WHAT YOU HAVE TO DO
Please state how many lines of the material contain "agent", giving nothing but the number.

[Start of Attachment]

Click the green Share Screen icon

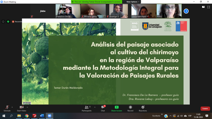click(116, 107)
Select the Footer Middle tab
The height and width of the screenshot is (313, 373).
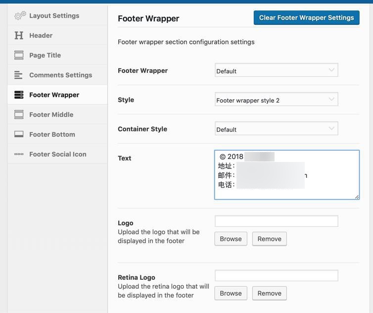tap(51, 115)
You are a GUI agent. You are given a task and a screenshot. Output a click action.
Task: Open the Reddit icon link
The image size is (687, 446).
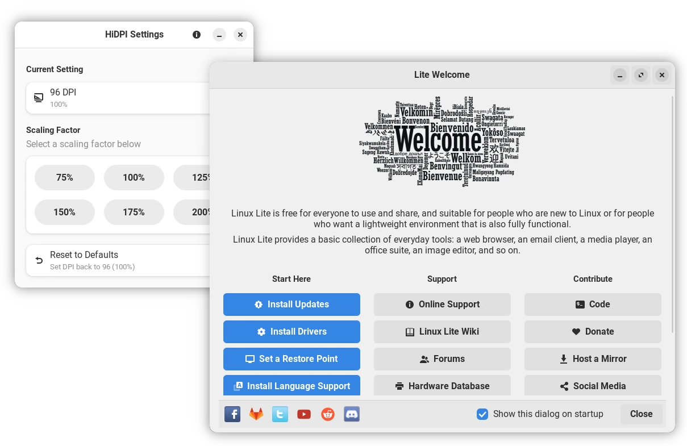pyautogui.click(x=328, y=414)
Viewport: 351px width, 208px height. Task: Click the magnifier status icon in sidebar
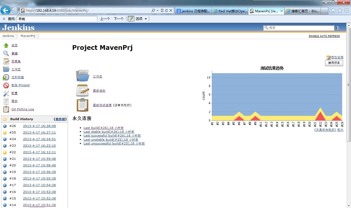click(x=6, y=53)
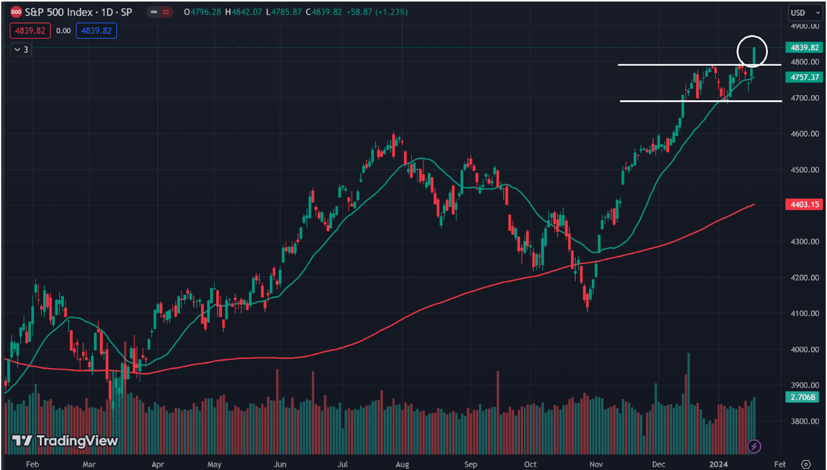Click the Aug label on time axis
827x470 pixels.
click(402, 464)
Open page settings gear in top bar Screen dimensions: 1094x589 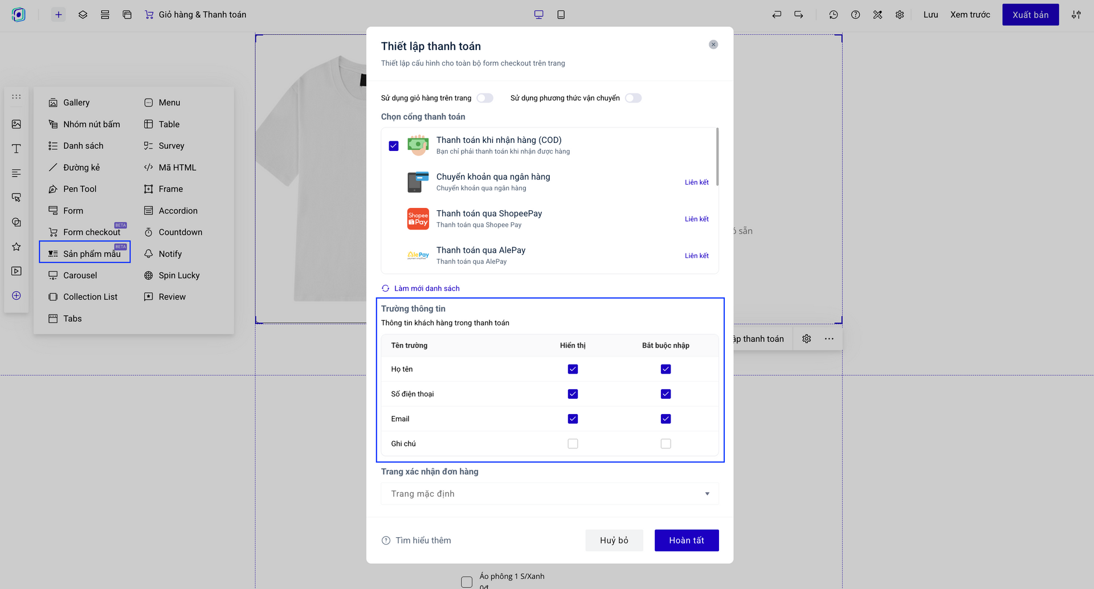(x=900, y=15)
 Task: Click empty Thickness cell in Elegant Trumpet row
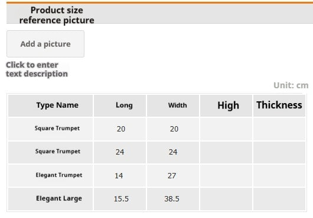point(279,175)
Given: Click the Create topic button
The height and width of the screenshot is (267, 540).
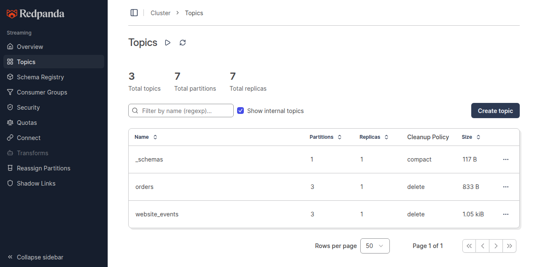Looking at the screenshot, I should pyautogui.click(x=495, y=111).
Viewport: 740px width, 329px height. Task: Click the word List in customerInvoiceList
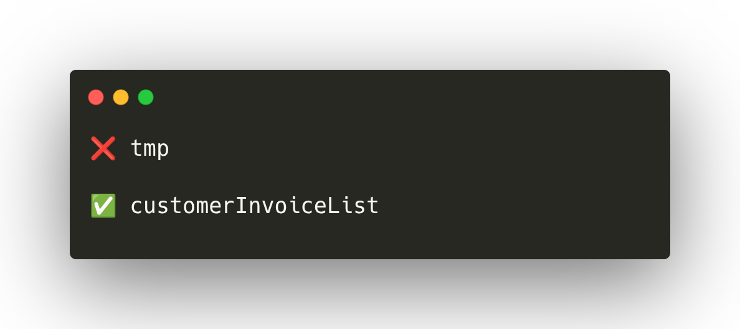pyautogui.click(x=353, y=206)
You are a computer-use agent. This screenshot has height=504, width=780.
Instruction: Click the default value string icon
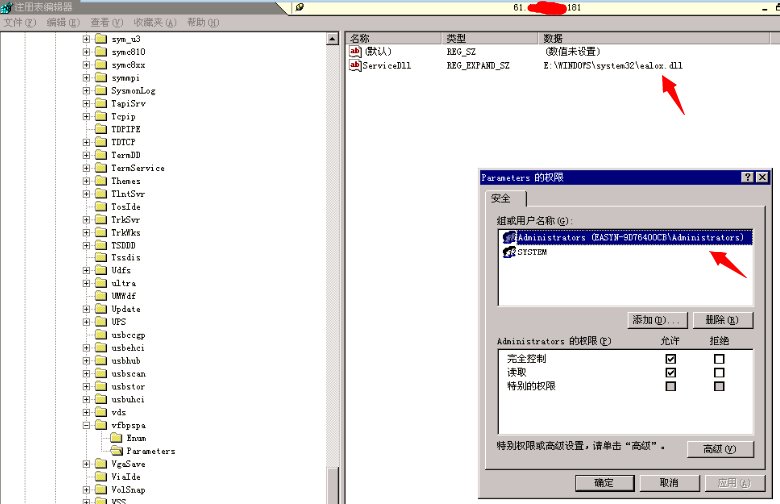[355, 51]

[End of Attachment]

PROBLEM SOLUTION
2